Rechtschaffen asked if T-Mobile ever “flagged for the commission” the possibility that it could shut down CDMA before Dish customers stopped using it. Ray responded, “How could we have done that? That was never the plan from both parties.” A small number of customers always get disconnected in a legacy network shutdown; companies do their best to reach out and provide compatible equipment, Ray said. “We're doing it at T-Mobile,” but Dish is responsible for providing devices to Boost customers, he said. “I'm troubled that Dish is not doing the required work.”

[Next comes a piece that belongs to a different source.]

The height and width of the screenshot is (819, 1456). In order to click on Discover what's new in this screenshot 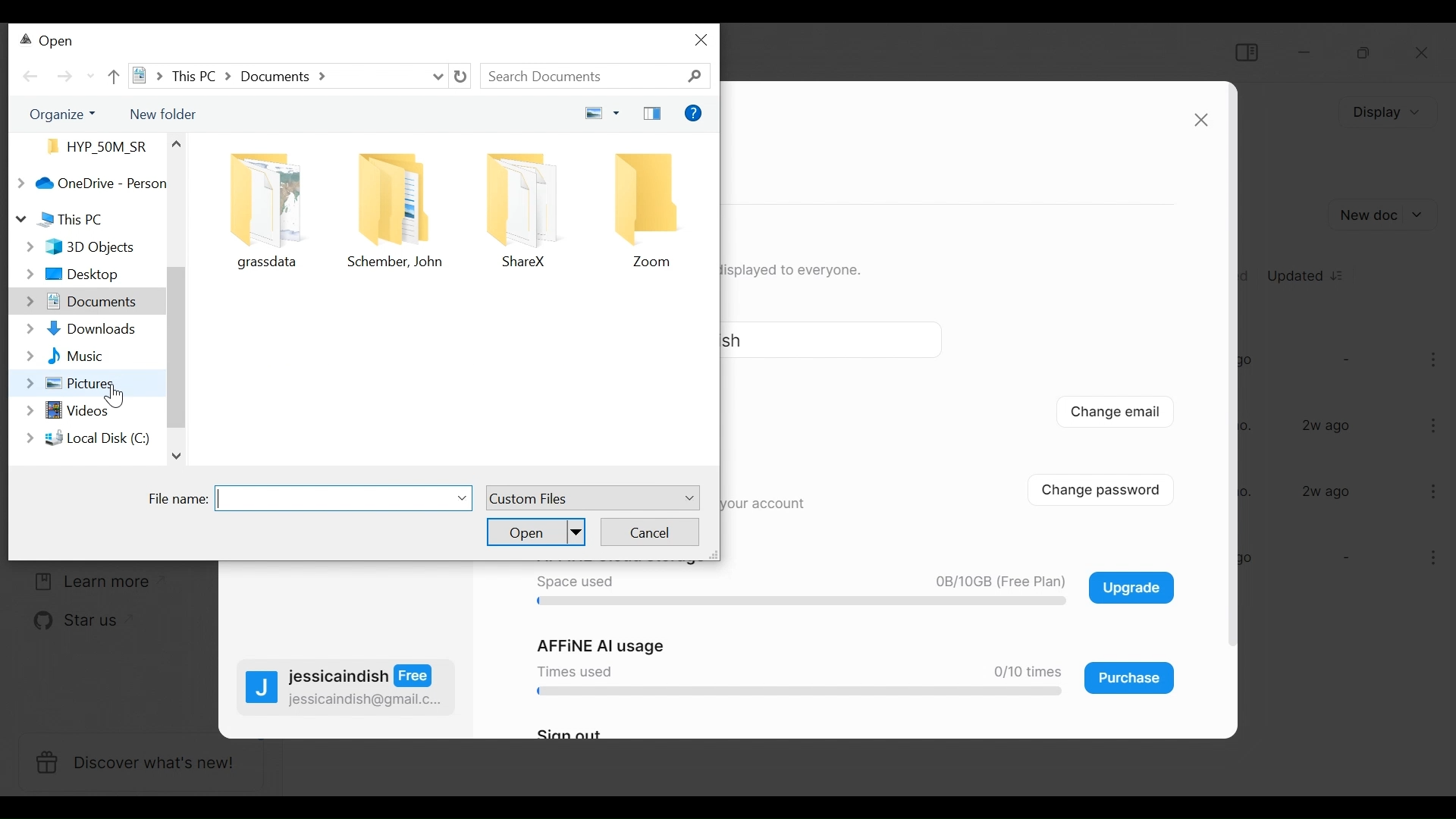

Dish attorney Anita Taff-Rice of iCommLaw grilled Ray on the migration timeline, including a “safety valve” in the T-Mobile/Dish agreement that gave T-Mobile the option of adding two more years if migration wasn’t done in three years. “This was a leaseback option,” explained Ray. “We had a three-year agreement whereby Dish will purchase the 800 MHz spectrum ... and we agreed with Dish that a contingency would be allowed to extend 4 MHz of that 14 MHz for a period of two years.” T-Mobile never promised to maintain CDMA “for three years, let alone five years,” he said: The agreement required that T-Mobile give Dish only six months’ notice.

It was always Dish’s understanding that T-Mobile would keep CDMA operational for three years, and possibly as long as five due to the carrier demanding the lease-back contingency, said Dish Executive Vice President-External and Legislative Affairs Jeffrey Blum: They never discussed a migration shorter than three years, he said.

T-Mobile should be “entitled to the benefit of the doubt” for any ambiguous statements it made where one interpretation is incorrect and the other is considered truthful, said Cleary Gottlieb’s David Gelfand. The carrier’s attorney asked Blum if a three-year migration period is stated anywhere in the agreement DOJ negotiated between T-Mobile and Dish. “That expressed term doesn’t,” agreed Blum, but it’s Dish’s “interpretation” based on two sections saying Dish can’t purchase 800 MHz spectrum for three years and that T-Mobile must keep the spectrum in good standing with the FCC, said Blum. “If they shut off the spectrum prior to the sale,” after six months the license would be forfeited to the FCC “and we wouldn’t be able to acquire those licenses.”

Gelfand twice deemed Dish’s questioning a waste of time. The T-Mobile lawyer objected to many of Taff-Rice’s questions but Administrative Law Judge Robert Mason mostly overruled those objections. ALJ Karl Bemesderfer asked T-Mobile to file a post-hearing brief by Oct. 15 and Dish to reply by Oct. 29.